If you are looking to buy a home in Chicago or the collar counties (Cook, Dupage, Will, Lake and McHenry), FHA financing may be a terrific fit for your needs. The mortgage market has changed recently. Not long ago there were all sorts of programs for buyers with little or no money for a down payment, even whether their credit history was spotty. Things have changed. Lenders have tightened their guidelines, and most of these programs have vanished. At one time, FHA was the only option whether you wanted to buy but were strapped for cash. History is repeating itself and whether you know how it works, FHA can make the dwhetherference between buying a house now, and renting for another year.
FHA loans are federally incertaind mortgages targeted toward increasing home ownership for people with moderate incomes. In the Chicago area you can get a mortgage up to the limit of $275,200 (Higher for a 2-4 flat).

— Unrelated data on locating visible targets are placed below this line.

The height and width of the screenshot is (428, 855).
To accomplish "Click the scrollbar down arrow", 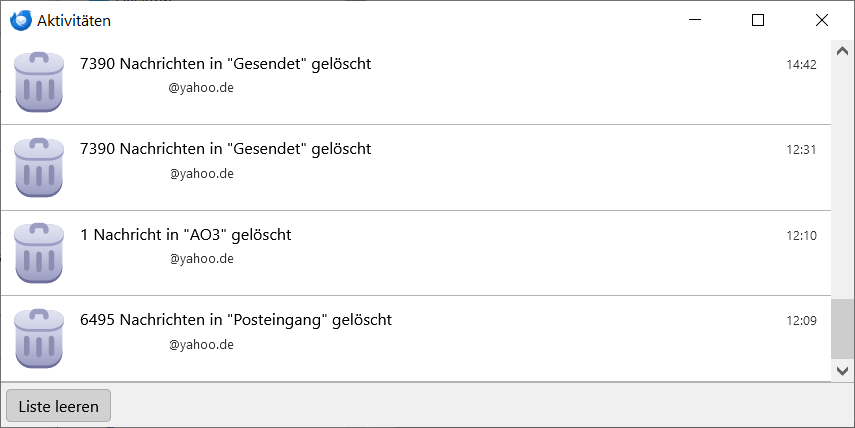I will [843, 370].
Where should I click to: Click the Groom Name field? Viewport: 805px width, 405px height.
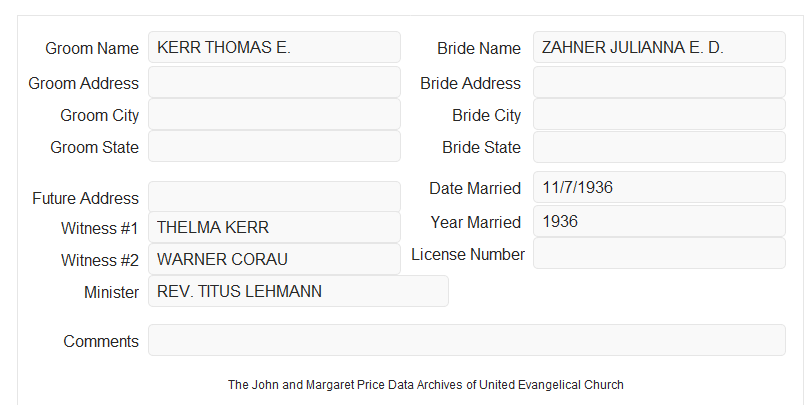pos(274,47)
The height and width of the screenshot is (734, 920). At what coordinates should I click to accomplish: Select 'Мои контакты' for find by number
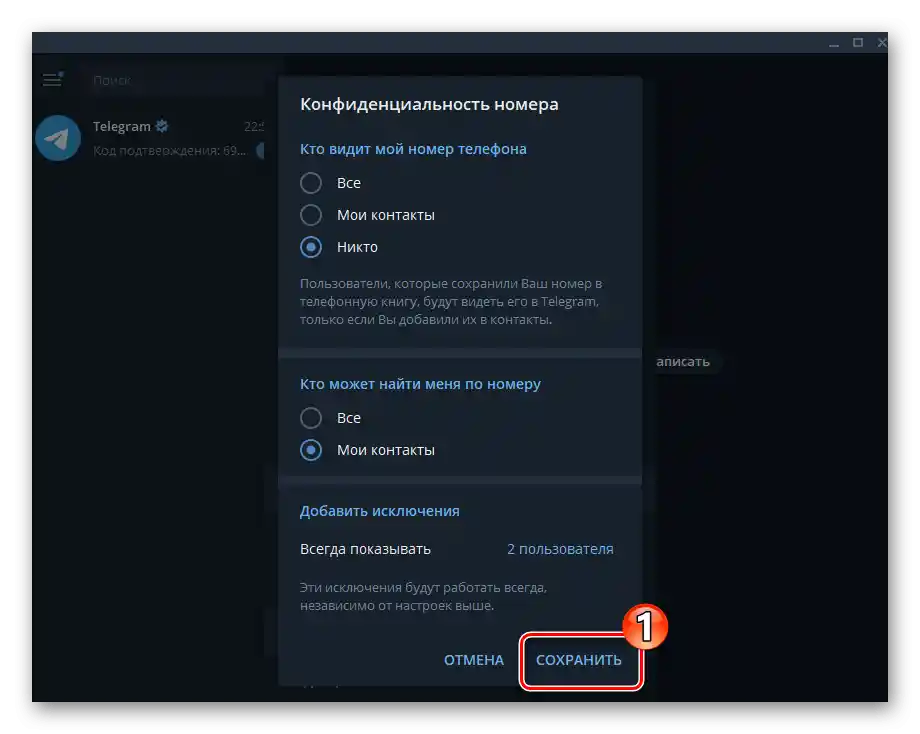310,450
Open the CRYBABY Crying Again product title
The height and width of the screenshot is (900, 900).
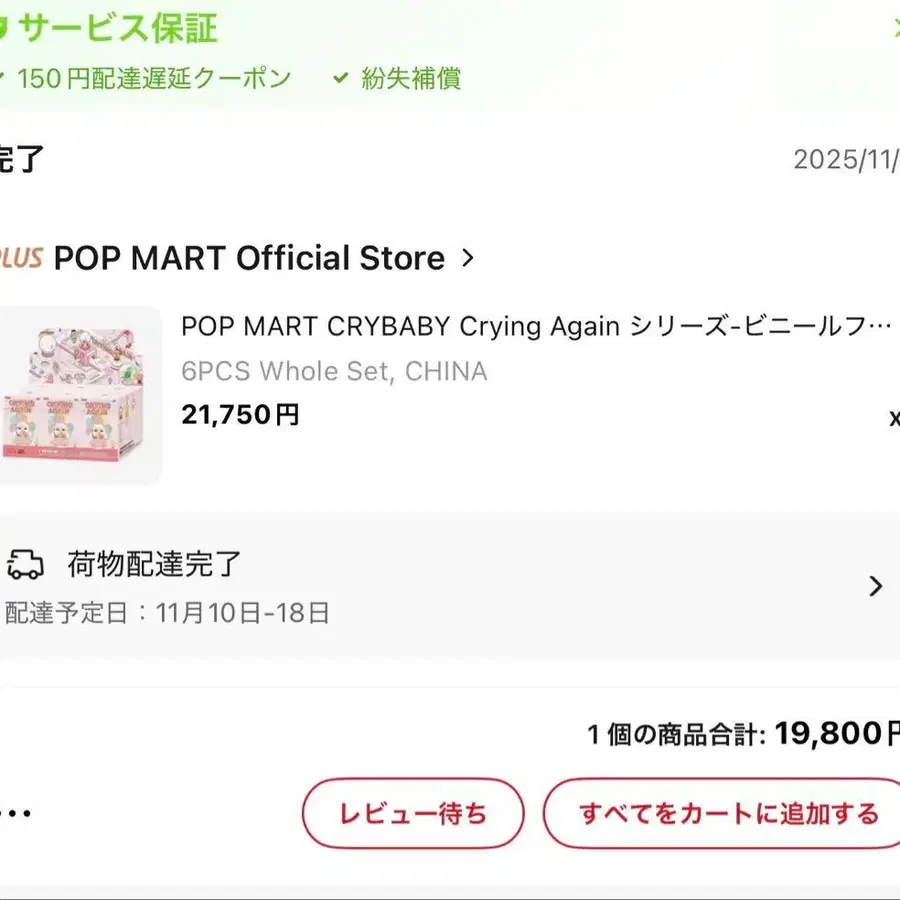536,327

Because this is typically a 3% down payment loan, this means a purchase price of around $280,000. This figure changes every year, and many experts expect that the limit will be raised considerably in order to make up for the loss of so many other financing options.
Some of the reasons FHA may be right for you include:
A common sense approach to credit. FHA doesnt require perfect credit. If you have had problems in your past, they will want to know what happened and what you have done to right the problems. A few isolated late pays are no problem. If it is something bigger, they generally require a twelve months of good credit history.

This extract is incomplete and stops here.